Sections related to the dignity of a natural person (defamation) remain the same—which leaves a lot of space to criminalise satire and criticism. However, the section related to child pornography is proposed to be treated separately and dealt with more strictly.
In addition to this, sections 3, 4, 5, 6, 7 and 8 criminalise unauthorised access to digital forms of information or critical infrastructure. Copying or editing information would also be tantamount to offence. These sections will directly or indirectly restrict the working of investigative journalists in Pakistan, who by means of their sources and/or whistle-blowers’ access, copy and use information of public interest. The government is willingly in denial of giving exception to journalists and whistle-blowers. This is being done to discourage the Edward Snowdens and Julian Assanges of Pakistan, who unveiled the dangerous games of the big-brothers.
Any caricaturing of politicians or leaders, who are public figures and are often under criticism for their wrongdoings, could potentially be criminalised under Section 18 of this proposed bill, which deals with defamation in online spaces. It may not be possible for the cartoonist, Feica, to disseminate his satirical caricatures via online means because they might be perceived as offensive.
Sections relating to real-time surveillance and retention of traffic data have not been changed, where the privacy of citizens is being threatened, especially if the draconian Protection of Pakistan Ordinance is revived. This will legitimise the state sneaking in on private communications of ordinary citizens, journalists, human rights defenders, and other sensitive and/or marginalised groups. The government and its institutions have already been carrying out digital surveillance, but this bill is meant to legitimise them.
Pakistan’s top intelligence agency in June 2015 confessed in the Supreme Court that it taps around 7,000 telephone calls of Pakistani citizens on monthly basis. Similarly, the presence of FinFisher, a spyware intrusion suite on Pakistan’s telecommunication infrastructure is another confirmation of mass surveillance of Pakistani citizens.
The proposed amendments still duplicate the sections of cyber-terrorism, a subject totally out of the domain of the cybercrimes bill. Rather, the inclusion of a very broad section on hate speech is further adding insult to the injury without giving the definition of hate speech itself and its qualifications. Specifically, when there is no particular mechanism available in the country to distinguish between legitimate expressions and hate speech.

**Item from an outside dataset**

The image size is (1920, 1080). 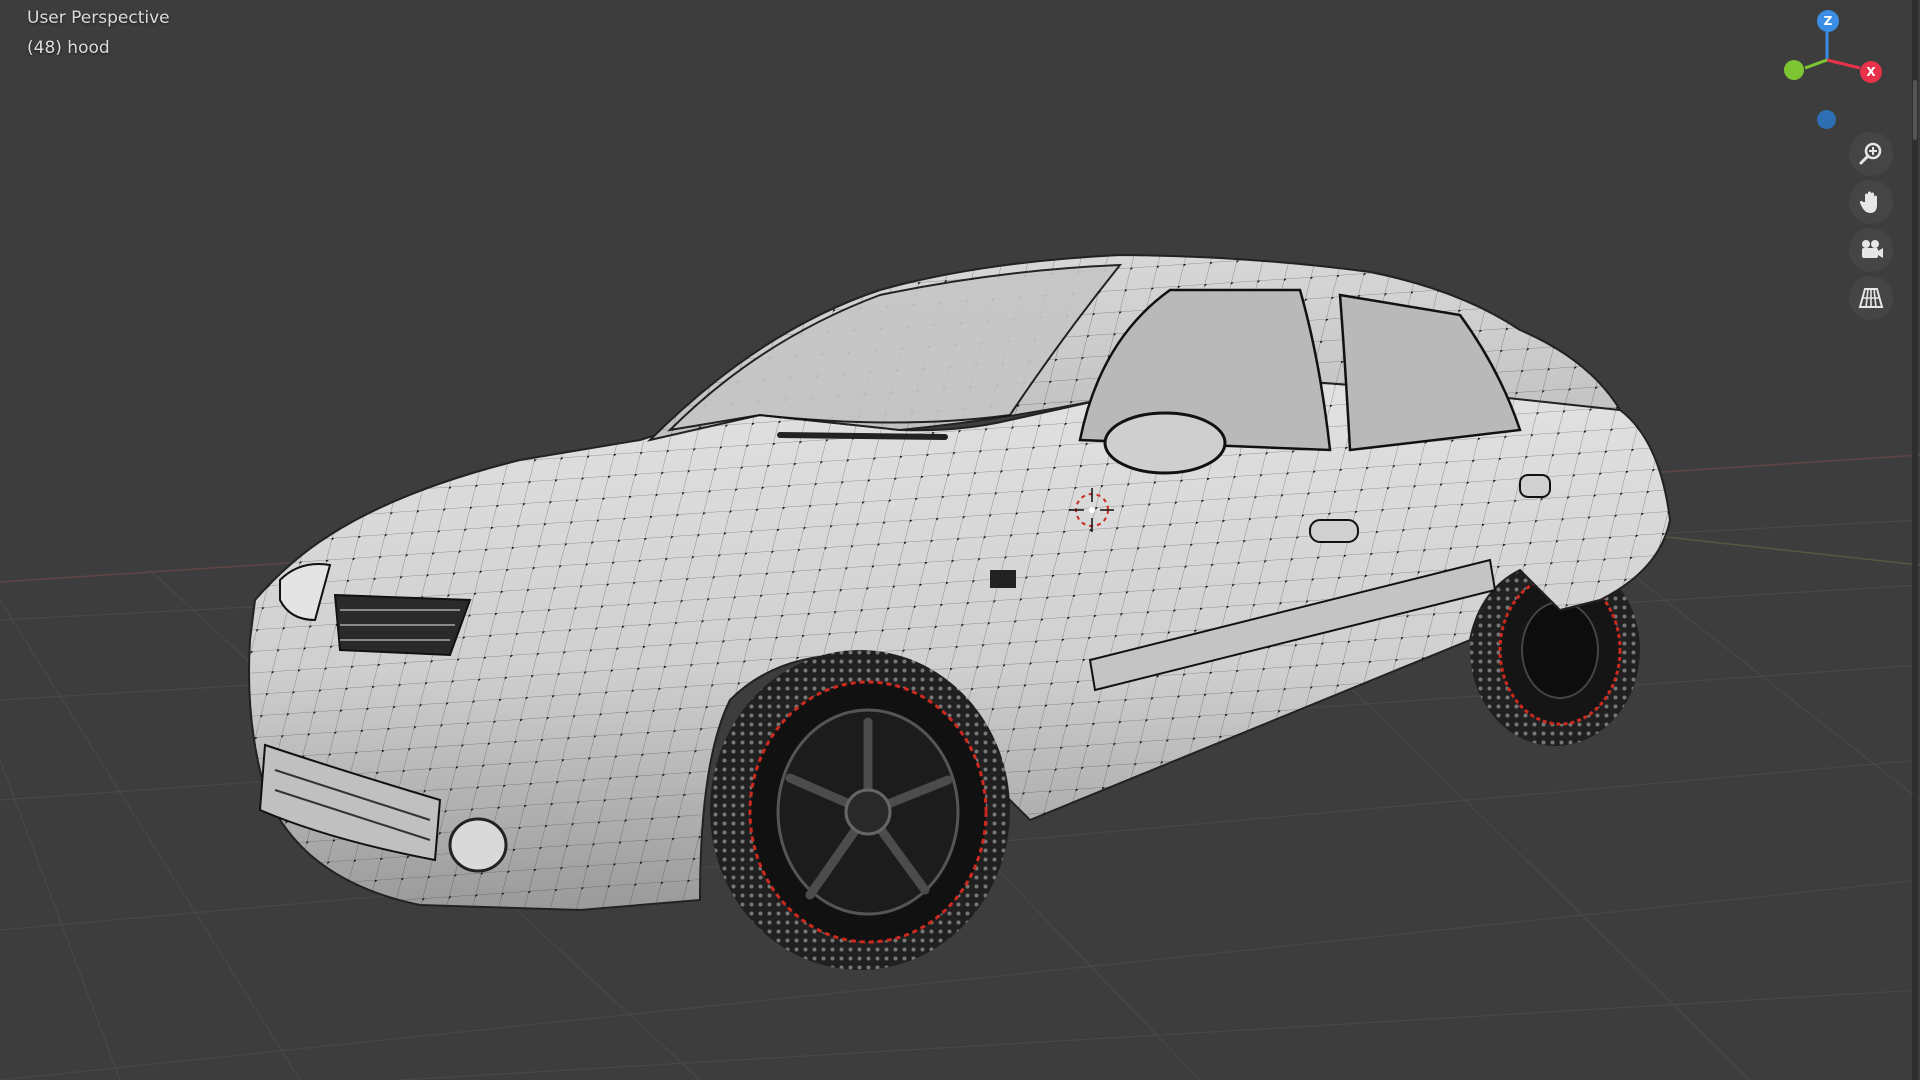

Speaking from real-life examples, critical memeing of teachings or leaders of politico-religious groups, such as those who actively supported and campaigned for Salmaan Taseer’s assassin—would tantamount to hate speech. And the creator and people involved in disseminating such content online may face charges under this cyber-terrorism clause. We have already witnessed the cases of Rizwan Haider and Saqlain Haider who were recently booked for 13 years for accessing and/or disseminating so called ‘hate material’ on Facebook.
In a nutshell, the proposed amendments are once again a plethora of vague and loosely knit terminologies exhibiting the mala fide intentions of the state in policing the internet in Pakistan.